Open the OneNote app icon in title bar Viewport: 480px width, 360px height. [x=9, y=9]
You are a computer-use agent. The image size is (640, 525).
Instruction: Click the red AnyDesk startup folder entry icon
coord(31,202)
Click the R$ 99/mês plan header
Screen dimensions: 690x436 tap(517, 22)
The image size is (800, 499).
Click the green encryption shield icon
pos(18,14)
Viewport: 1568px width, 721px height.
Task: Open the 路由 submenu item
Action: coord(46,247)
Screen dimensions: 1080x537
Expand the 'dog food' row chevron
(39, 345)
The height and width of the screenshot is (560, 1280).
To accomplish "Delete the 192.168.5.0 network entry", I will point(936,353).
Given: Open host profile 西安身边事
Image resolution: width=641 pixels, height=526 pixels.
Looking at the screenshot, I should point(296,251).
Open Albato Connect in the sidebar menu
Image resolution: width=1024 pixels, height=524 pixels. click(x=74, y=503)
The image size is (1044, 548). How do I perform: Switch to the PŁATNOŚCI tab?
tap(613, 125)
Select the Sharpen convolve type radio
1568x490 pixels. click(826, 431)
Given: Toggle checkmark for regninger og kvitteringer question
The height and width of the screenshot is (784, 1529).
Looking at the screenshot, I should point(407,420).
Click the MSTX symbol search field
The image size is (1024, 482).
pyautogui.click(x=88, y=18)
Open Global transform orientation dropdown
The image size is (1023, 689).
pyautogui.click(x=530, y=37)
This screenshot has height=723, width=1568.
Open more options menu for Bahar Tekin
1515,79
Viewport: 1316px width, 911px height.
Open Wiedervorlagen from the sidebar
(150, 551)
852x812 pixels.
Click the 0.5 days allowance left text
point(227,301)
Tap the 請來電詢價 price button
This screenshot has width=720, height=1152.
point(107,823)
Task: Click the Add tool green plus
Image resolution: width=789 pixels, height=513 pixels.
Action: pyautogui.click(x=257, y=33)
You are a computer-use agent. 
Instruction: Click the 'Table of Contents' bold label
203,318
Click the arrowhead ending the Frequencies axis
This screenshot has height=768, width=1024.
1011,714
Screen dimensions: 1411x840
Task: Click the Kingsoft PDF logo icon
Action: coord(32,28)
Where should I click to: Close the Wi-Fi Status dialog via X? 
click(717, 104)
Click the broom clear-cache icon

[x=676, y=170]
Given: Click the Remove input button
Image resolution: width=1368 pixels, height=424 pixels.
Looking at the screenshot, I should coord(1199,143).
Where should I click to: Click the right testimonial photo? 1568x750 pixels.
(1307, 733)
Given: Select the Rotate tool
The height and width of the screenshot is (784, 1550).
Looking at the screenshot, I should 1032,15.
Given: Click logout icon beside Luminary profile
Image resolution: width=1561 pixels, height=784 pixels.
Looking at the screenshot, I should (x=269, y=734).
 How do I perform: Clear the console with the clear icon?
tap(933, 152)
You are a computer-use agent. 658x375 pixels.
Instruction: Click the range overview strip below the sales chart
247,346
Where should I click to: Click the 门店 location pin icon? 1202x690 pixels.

--

Where in the records does the string "button" appear? Copy every line that has it.

Tap the 請來電詢價 price button
Given: Click the Remove input button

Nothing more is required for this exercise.